---------- TEXTO PARA ANÁLISE
Itamaraty revoga visto de assessor de Trump e crise diplomática com os EUA volta ao centro do debate

Decisão do governo brasileiro contra Darren Beattie amplia a tensão com Washington e recoloca Bolsonaro no eixo de um novo embate diplomático.

Darren Beattie | Foto: Gerada por IA

O governo brasileiro confirmou nesta sexta-feira (13) a revogação do visto de Darren Beattie, assessor do presidente dos Estados Unidos, Donald Trump, que pretendia vir ao Brasil na próxima semana. Segundo o Itamaraty, a medida foi adotada em razão de omissão e falseamento de informações relevantes sobre o motivo da viagem, informadas no pedido de visto apresentado em Washington.

O episódio ganhou contornos ainda mais políticos depois que o presidente Luiz Inácio Lula da Silva (PT) afirmou publicamente que barrou a entrada do assessor norte-americano no país. Lula vinculou a decisão ao fato de o ministro da Saúde, Alexandre Padilha, ter tido o visto revogado pelos Estados Unidos em 2025, transformando o caso em resposta diplomática direta.

A crise também se conecta ao ex-presidente Jair Bolsonaro. De acordo com as informações divulgadas, Beattie pretendia visitar Bolsonaro, mas o ministro Alexandre de Moraes, do Supremo Tribunal Federal, negou o pedido, sob o fundamento de que a visita não foi comunicada pela via diplomática e não integrava agenda oficial no Brasil.

Na prática, o caso vai além de um incidente consular. Ele sinaliza um novo capítulo de atrito entre Brasília e Washington, agora com forte repercussão política interna, porque mistura relações exteriores, o entorno de Trump, a situação judicial de Bolsonaro e a postura do governo Lula diante de pressões externas.
--------------------
---------- MATERIAL FORNECIDO
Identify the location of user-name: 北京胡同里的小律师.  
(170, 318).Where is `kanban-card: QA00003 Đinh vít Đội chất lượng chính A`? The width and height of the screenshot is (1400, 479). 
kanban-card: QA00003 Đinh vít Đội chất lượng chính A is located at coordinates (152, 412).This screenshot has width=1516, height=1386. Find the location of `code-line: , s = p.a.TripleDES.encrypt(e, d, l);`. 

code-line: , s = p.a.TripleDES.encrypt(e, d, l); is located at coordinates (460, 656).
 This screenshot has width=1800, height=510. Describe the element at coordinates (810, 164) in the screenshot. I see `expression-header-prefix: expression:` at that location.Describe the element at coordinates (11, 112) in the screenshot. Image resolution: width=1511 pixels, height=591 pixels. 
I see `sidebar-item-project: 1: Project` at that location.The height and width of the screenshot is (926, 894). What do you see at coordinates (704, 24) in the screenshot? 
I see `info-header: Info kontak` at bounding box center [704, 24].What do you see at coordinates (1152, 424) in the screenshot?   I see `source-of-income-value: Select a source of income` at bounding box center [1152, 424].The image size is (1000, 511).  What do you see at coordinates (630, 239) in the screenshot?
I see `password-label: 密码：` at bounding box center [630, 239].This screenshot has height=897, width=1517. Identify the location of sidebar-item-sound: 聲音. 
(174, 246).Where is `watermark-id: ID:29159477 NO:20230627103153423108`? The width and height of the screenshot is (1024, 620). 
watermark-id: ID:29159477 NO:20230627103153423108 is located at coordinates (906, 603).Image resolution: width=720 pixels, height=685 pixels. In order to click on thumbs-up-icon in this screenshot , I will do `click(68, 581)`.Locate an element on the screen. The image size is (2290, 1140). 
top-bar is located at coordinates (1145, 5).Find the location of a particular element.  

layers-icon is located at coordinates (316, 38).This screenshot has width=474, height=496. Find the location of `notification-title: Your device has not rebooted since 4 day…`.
--------------------
• **PARTES DO EXERCÍCIO**
A. Cite o trecho da notícia sobre o visto de Darren Beattie que vai de "Darren Beattie |" até "apresentado em Washington.", inclusive.
B. Quais pessoas são mencionadas pelo nome na notícia sobre o visto de Darren Beattie?

• **SOLUÇÕES POR TAREFA**
A.
Darren Beattie | Foto: Gerada por IA

O governo brasileiro confirmou nesta sexta-feira (13) a revogação do visto de Darren Beattie, assessor do presidente dos Estados Unidos, Donald Trump, que pretendia vir ao Brasil na próxima semana. Segundo o Itamaraty, a medida foi adotada em razão de omissão e falseamento de informações relevantes sobre o motivo da viagem, informadas no pedido de visto apresentado em Washington.

B.
Darren Beattie
Donald Trump
Luiz Inácio Lula da Silva
Alexandre Padilha
Jair Bolsonaro
Alexandre de Moraes